Upon analyzing our experimental data, we observed no significant alterations in the protein levels of MLCK when the activity of MLCP was inhibited. This finding suggests that the regulatory mechanisms governing MLCK expression may not be directly influenced by short-term MLCP inhibition. It is plausible that the duration of the inhibition period was insufficient to elicit a detectable change in MLCK expression levels.
(5) The text in line 266: "In contrast, local PBS administration at the injury site or intravitreal PDBu injection induced little axon regeneration beyond the injury site (Figure 5 A-C)." However, this is not reflected in the figure.
In our revised manuscript, we have provided a more precise description of our findings: In contrast, local PBS administration at the injury site or intravitreal PDBu injection did not significantly enhance axon regeneration beyond the injury site (Figure 5 A-C). This observation suggests that the only treatment employed in the injury site (the inhibition of MLCP activity within the growth cone) effective promote axonal growth. (line 276-279).

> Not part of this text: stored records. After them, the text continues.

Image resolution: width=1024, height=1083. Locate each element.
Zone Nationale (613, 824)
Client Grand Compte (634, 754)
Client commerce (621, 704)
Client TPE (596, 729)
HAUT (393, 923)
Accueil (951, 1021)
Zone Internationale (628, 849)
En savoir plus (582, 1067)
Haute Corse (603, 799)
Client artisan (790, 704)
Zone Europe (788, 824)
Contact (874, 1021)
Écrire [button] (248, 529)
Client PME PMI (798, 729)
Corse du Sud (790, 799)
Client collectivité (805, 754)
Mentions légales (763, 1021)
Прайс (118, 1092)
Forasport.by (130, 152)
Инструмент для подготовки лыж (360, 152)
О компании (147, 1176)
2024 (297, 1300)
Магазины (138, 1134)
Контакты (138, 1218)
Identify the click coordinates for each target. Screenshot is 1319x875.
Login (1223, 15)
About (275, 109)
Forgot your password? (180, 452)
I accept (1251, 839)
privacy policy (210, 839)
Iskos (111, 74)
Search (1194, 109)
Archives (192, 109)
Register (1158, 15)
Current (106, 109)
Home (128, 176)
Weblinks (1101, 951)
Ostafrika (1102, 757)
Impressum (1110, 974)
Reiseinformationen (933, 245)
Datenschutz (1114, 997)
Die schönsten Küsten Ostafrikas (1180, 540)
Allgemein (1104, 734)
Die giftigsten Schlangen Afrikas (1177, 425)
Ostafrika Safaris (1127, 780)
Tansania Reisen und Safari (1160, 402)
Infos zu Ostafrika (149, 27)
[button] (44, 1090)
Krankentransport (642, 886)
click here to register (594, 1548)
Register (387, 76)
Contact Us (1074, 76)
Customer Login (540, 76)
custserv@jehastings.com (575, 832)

(6) Line 287: The phrase "Consistent with our previous study" requires a citation to support it.
We added the reference paper; Consistent with our previous study 1, the inhibition of myosin II activity with 25 μM blebbistatin markedly promoted axonal growth (Figure 6A, B). (line 298)
(7) Line 333: The paper cited by Yu P et al. (2012) does not mention MLCK or p-MLC, so it appears to be misquoted.
Thank you for comments. We rechecked this cited paper and confirmed that the author provided the western data C in the supplementary figure 1, it showed that Bleb did not alter the phosphorylation status of MLC.